The Montana Performing Arts Consortium (MPAC) incorporated in November, 1982, and achieved its 501(c)3 status the following year. During its first 10 years, MPAC coordinated over 50 tours of performing arts events and saved presenters over $1 million through reduced fees for block-booked events. This savings increased the number of events presenters offered and stimulated audience growth for their communities. During these early years MPAC leadership influenced the creation of 12 new performing arts subscription series and prioritized Montana performing artists’ development and growth alongside that of presenter development. In spring of 1984, MPAC held the first annual Montana Performing Artists Showcase and Block-booking Conference. The conference later expanded to include education workshops for artists and presenters.

In 1985, the consortium orchestrated the state's blockbuster tour of the Denver Center Theatre Company's production of the play "Quilters." Due to the organizational and fundraising efforts of MPAC, an unprecedented thirteen communities were able to participate. Since that time, MPAC has block-booked such performers as B.B. King, Turtle Island String Quartet, John Houseman's The Acting Company, California E.A.R. Unit, the Kronos Quartet, Phillip Glass, Wynton Marsalis, Merce Cunningham, and dozens more. Since the first live showcase in 1983, at least six different MPAC showcase artists have gone on to receive either a Grammy nomination or win a Grammy Award. 

​Recognizing the need for further development and support of rural and emerging presenters, MPAC began the Presenter Development program in 1987. This program was designed to help small organizations develop their performing arts series, upgrade artistic quality, and create artist outreach programs in their underserved rural communities. ​In 1991, MPAC successfully applied for a two-year national model pilot project grant from the National Endowment for the Arts Presenting and Commissioning Program to study the effect of federal funding on rural series programming. The result of this study was that MPAC’s Presenter Development Program served as the model for (and became 1 of 6 original participants in) the NEA’s Rural and Inner City Re-grant Initiative.

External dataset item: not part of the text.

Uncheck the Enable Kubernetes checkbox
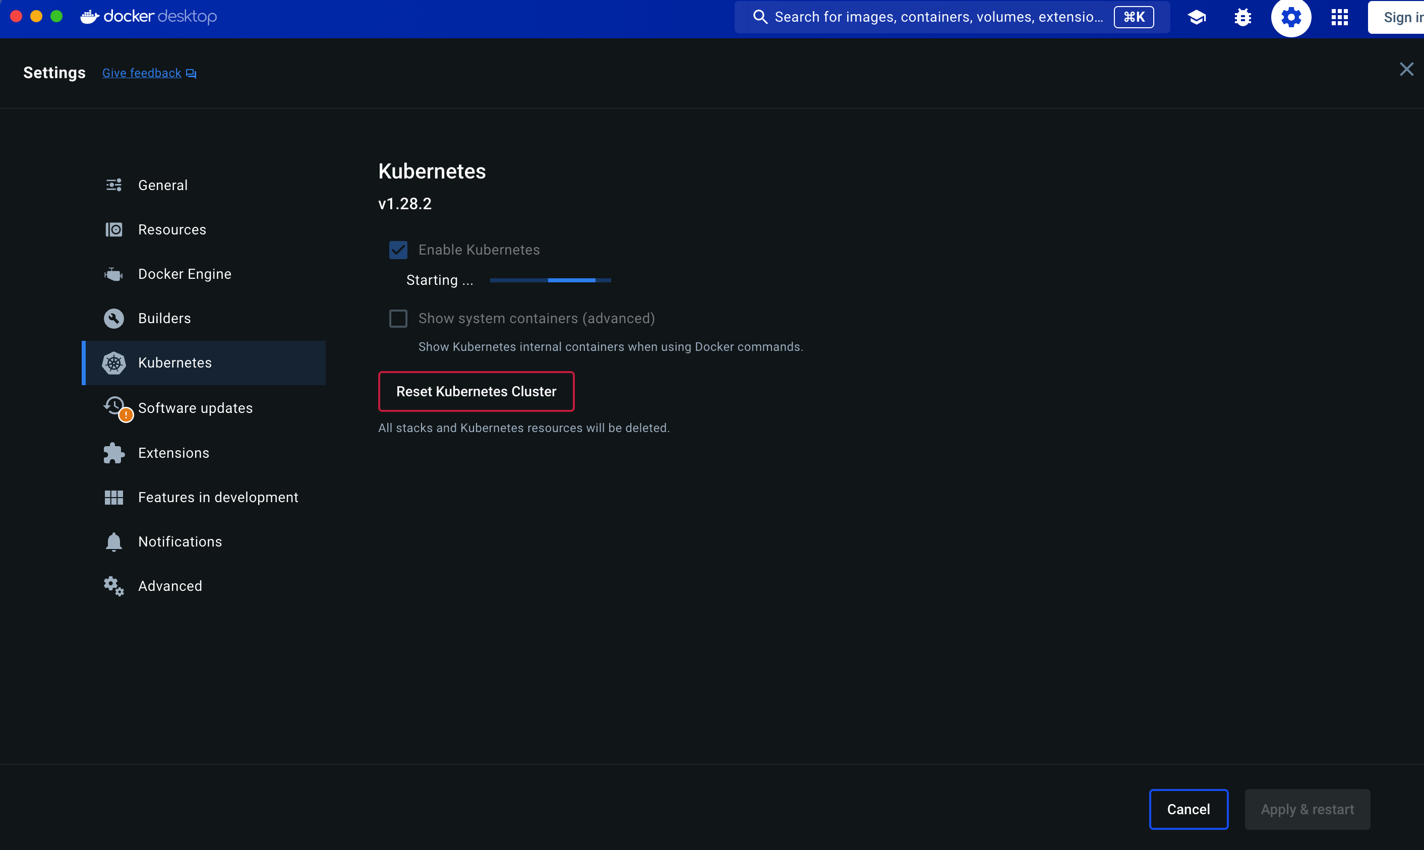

MPAC continues to assist the development of rural and emerging presenters through the Presenter Development program. Since 1987, MPAC has awarded more than $295,000 in fee support to emerging and established rural presenters, primarily with funds from Montana’s Cultural Trust and the Montana Arts Council. What’s more, through a 2009 federal American Recovery and Reinvestment Act grant, with competitive “shovel-ready” rural projects, MPAC fully-funded all FY2010 Presenter Development applications—the first and only time in its history.